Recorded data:
=== Section Start ===
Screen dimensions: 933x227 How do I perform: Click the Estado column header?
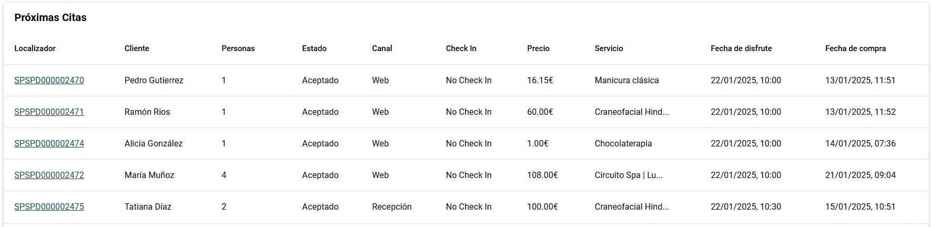click(x=315, y=48)
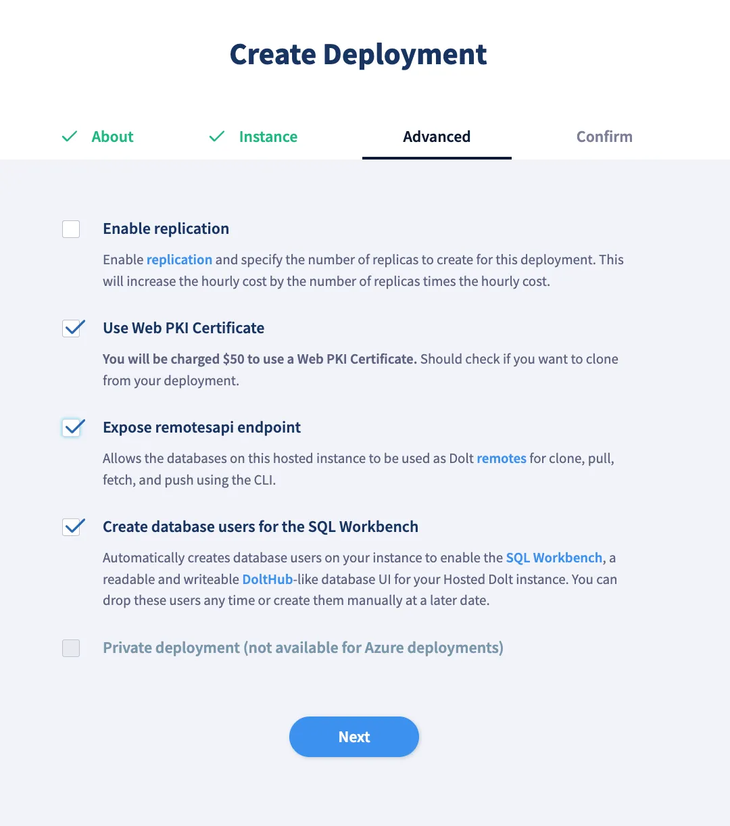Click the Create Deployment heading

pos(358,54)
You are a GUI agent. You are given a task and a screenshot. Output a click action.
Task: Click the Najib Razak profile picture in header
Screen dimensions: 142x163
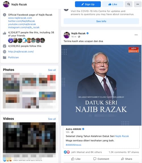[6, 4]
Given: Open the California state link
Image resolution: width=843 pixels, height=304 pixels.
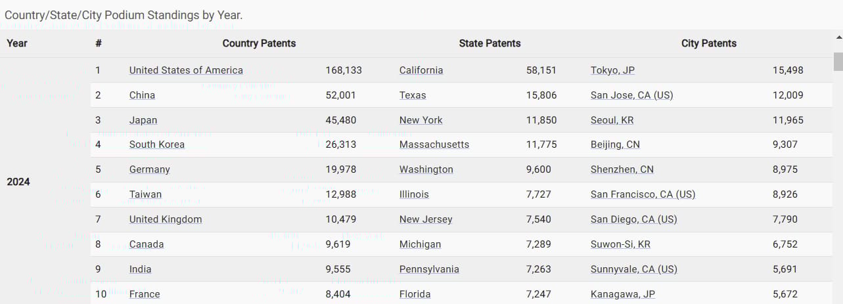Looking at the screenshot, I should pyautogui.click(x=421, y=70).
=== Section End ===
ASSIGNMENT: Retype precisely, and only, the lines from the one holding "Task: Click the" through the final line of the data above, with the pictures omitted.

RESULT OF THE EXERCISE:
Task: Click the Najib Razak profile picture in header
Screen dimensions: 142x163
[6, 4]
Given: Open the California state link
Image resolution: width=843 pixels, height=304 pixels.
Looking at the screenshot, I should pyautogui.click(x=421, y=70).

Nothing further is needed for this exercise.